In a nutshell, the strategy is invested 50/50 in 1) SPTR (S&P 500 total return) and 2) cash, rebalanced on golden/black crossovers. It switches between selling at the money calls and puts equal to the value of 1 and 2 on golden/black crossovers on SPTR.  A golden cross occurs when the 50 day moving average crosses above the 200 day moving average.  A black cross occurs when the 50 day moving average crosses below the 200 day moving average.  Calls are sold during black crosses and puts are sold during golden crosses.

Currently we are in a ‘golden cross’ period, although in some of my other writings I am cautious at current levels. However, the purpose of tracking this strategy is to track its success over time regardless of my own personal opinion.  It has tested well historically.

I will be using SPY and tracking dividends to represent the total return of the S&P 500 used in the study. For cash, I will be using SHV, a short-term bond ETF and tracking dividends.

Option expiration are the third Friday of the month and for June this was last Friday.  I think it makes most sense to update this strategy using either the opening or closing option prices on the Monday following option expiration each month so I am tardy starting this month.  I will most likely assume option positions are bought to close the position on options expiration day. The strategy will be tracked on the right hand side of my site for free for those interested in following along.  Slippage and taxes will not be tracked and I am debating on tracking commissions.

For this month I used the closing options prices for SPY on Wednesday June 23rd.

No current positions

Looking for a Euro-FXE Sell Signal

Adam Hewison gives a technical breakdown of the Euro in this video and his ultimate long-term target is parity, 1:1.  In the short to intermediate term, the technical picture shows some momentum indicators rolling over (a potential bearish sign) but the Euro is still somewhat of a mixed picture in the short-term.  Looking at FXE, the CurrencyShares Euro Trust ETF, the levels I am watching closely are 118.79, 121 and 124.  If FXE drops below 121, a short trade could be in order.  Alternatively, an investor could wait for a new low below 118.79 before entering a short position.  On the upside, a close above 123.80-124 could signal the short-term rally still has some legs, possibly to the 23.6% fibonacci retracement level of 126.46.  I will keep an eye on FXE and offer any new updates on my site in coming days.

Besides going short FXE, some potential option trades: Sell a 124/125 call spread.  It last traded at $.32 giving you a max profit of $32 per contract and max loss of $68, but the risk of entering the trade now is that we don’t have a clear short-term signal.  Obviously, if FXE dropped below 121 the premium on this trade would decrease significantly so at that point I will look at the 121/122 spread since 121 becomes resistance.

One could also go long the 126 July puts if a sell signal is triggered.  It last traded at $3.75 and has a large open interest (which means its more liquid) than most other FXE July strikes.  The max loss is $375 per contract but by buying a put that is in the money it is possible to leverage a small amount of capital in a swing trade. In the money puts like the 126 strike have higher negative deltas (currently -.77), meaning that for each $1 change in the underlying security the 126 July put will change $.77 in price.

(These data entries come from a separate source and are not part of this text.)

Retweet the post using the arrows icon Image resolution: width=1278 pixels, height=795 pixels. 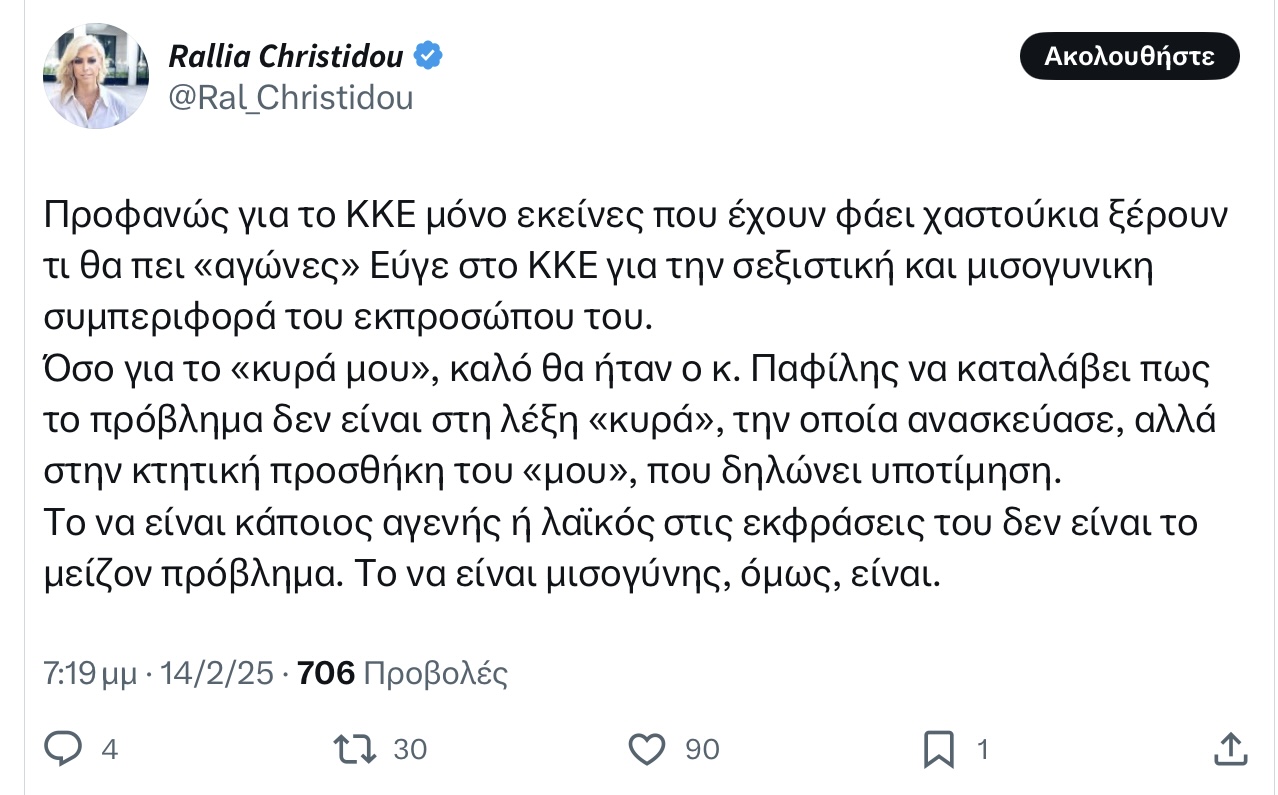coord(356,748)
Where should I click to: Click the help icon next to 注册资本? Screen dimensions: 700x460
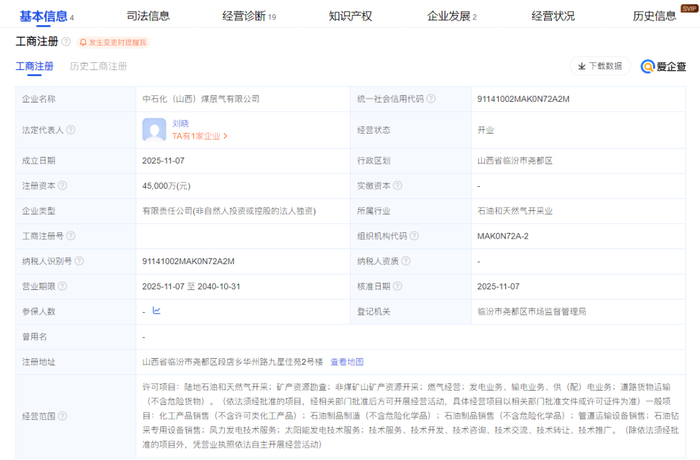[61, 186]
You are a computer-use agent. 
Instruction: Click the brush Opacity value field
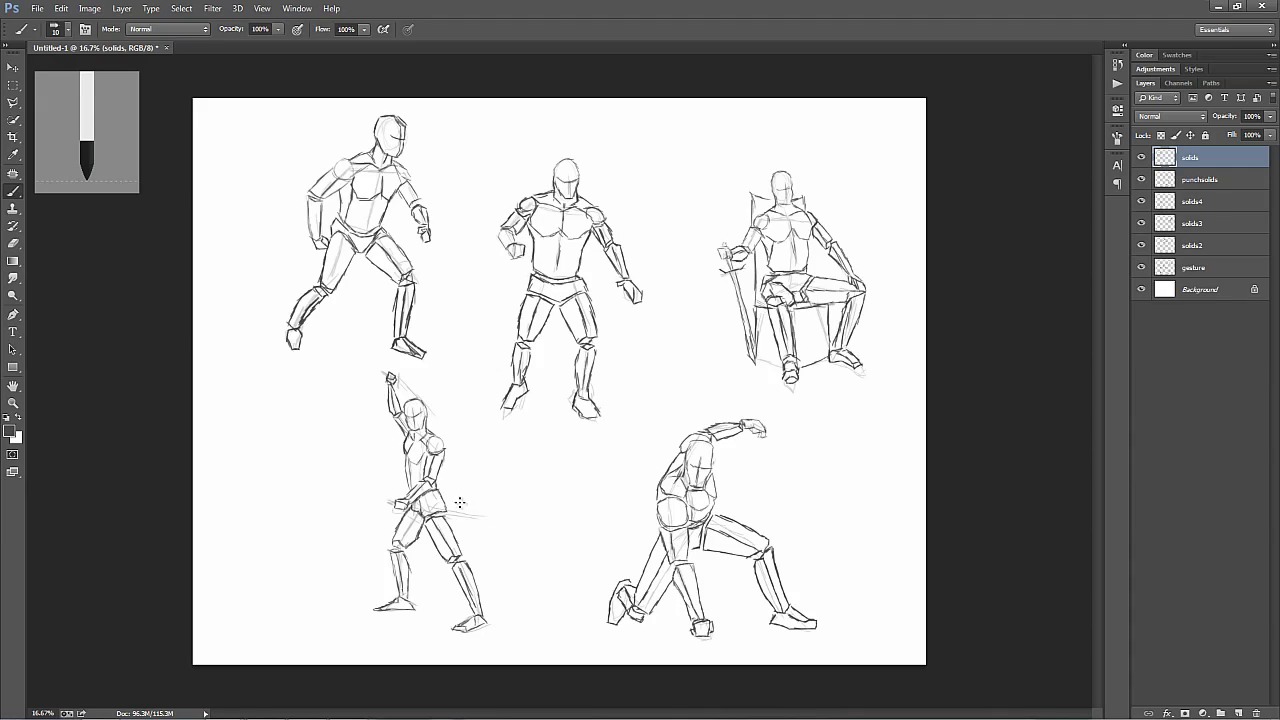pyautogui.click(x=260, y=29)
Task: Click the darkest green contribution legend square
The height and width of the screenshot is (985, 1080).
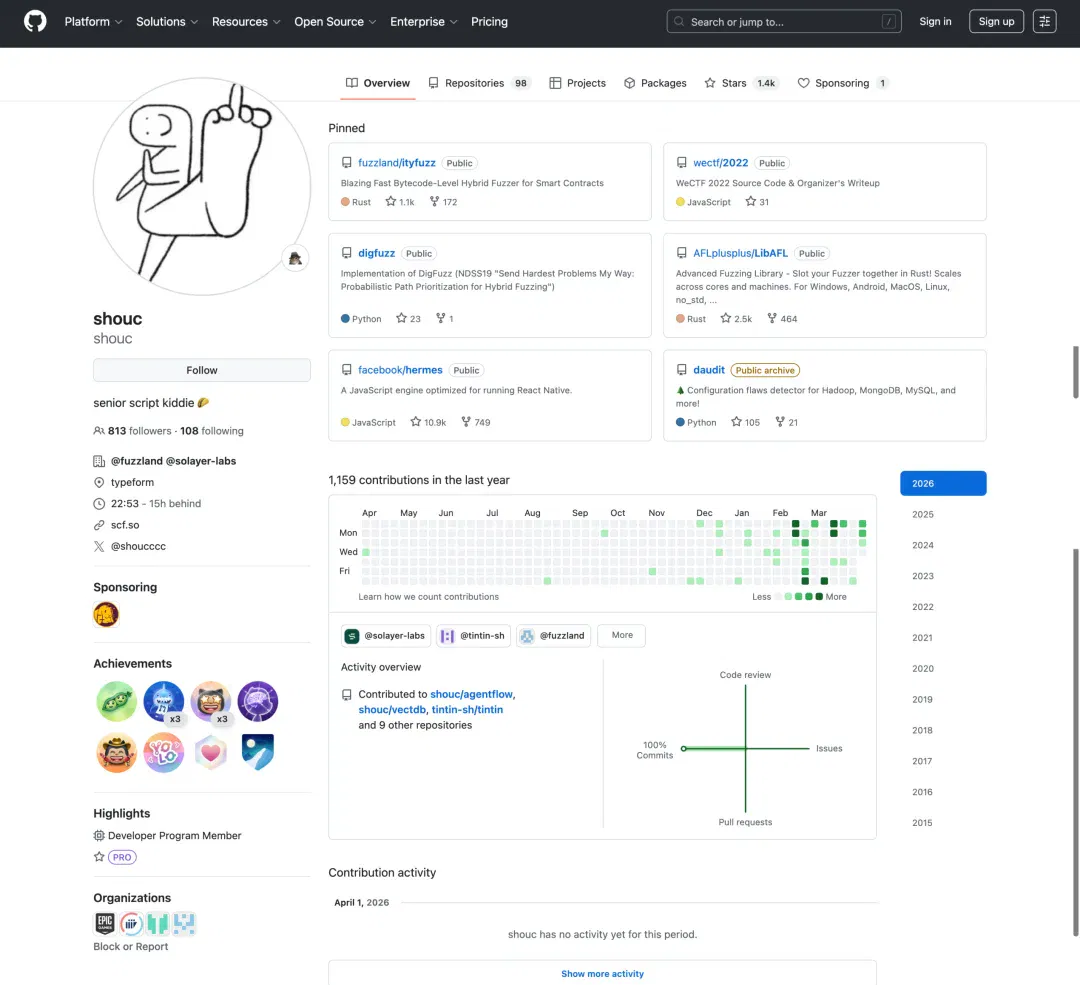Action: 819,597
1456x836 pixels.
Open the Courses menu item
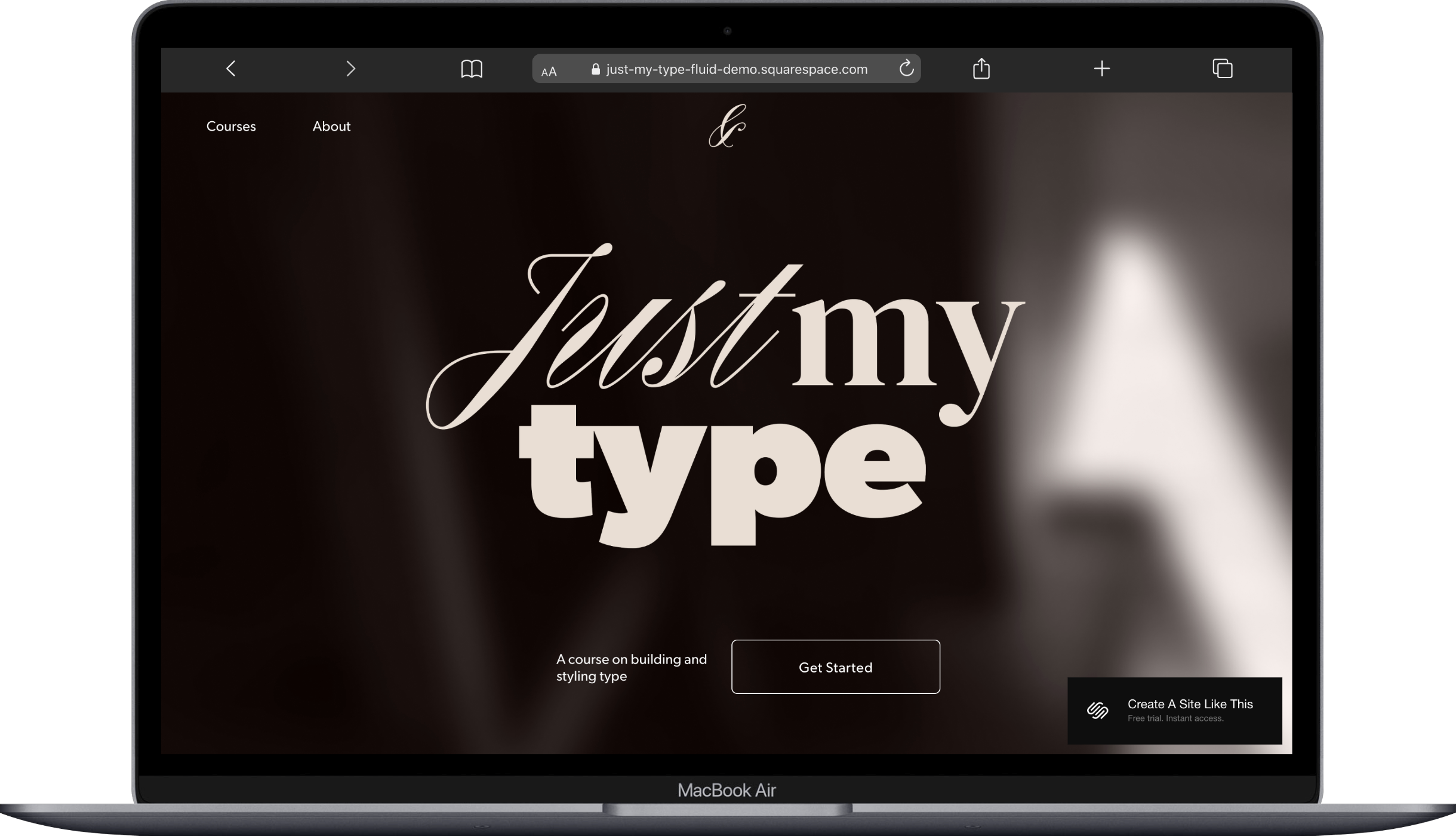click(231, 127)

Hewison also notes that recently the Euro and US equity markets have been positively correlated – the Euro rallies and US equity markets follow (or vice versa).   Looking at an asset correlation chart of FXE and SPY positive correlation between the two has spiked since mid-April and is around .46.  However, I personally am not going to place much stock in the current correlation between the two to make a single investment decision on an individual position.  Using ETF Replay correlations between the two can change quickly and vary from positive to negative – over the past 5 years the 60 day correlation between the two has ranged from -.56 to +.67.

The long-term trend in the Euro is still negative. However, in order to increase odds for a successful short trade in the face of the Euro’s recent mini-rally, I think right now is a time to wait for a sell signal using some of the price levels and indicators mentioned above.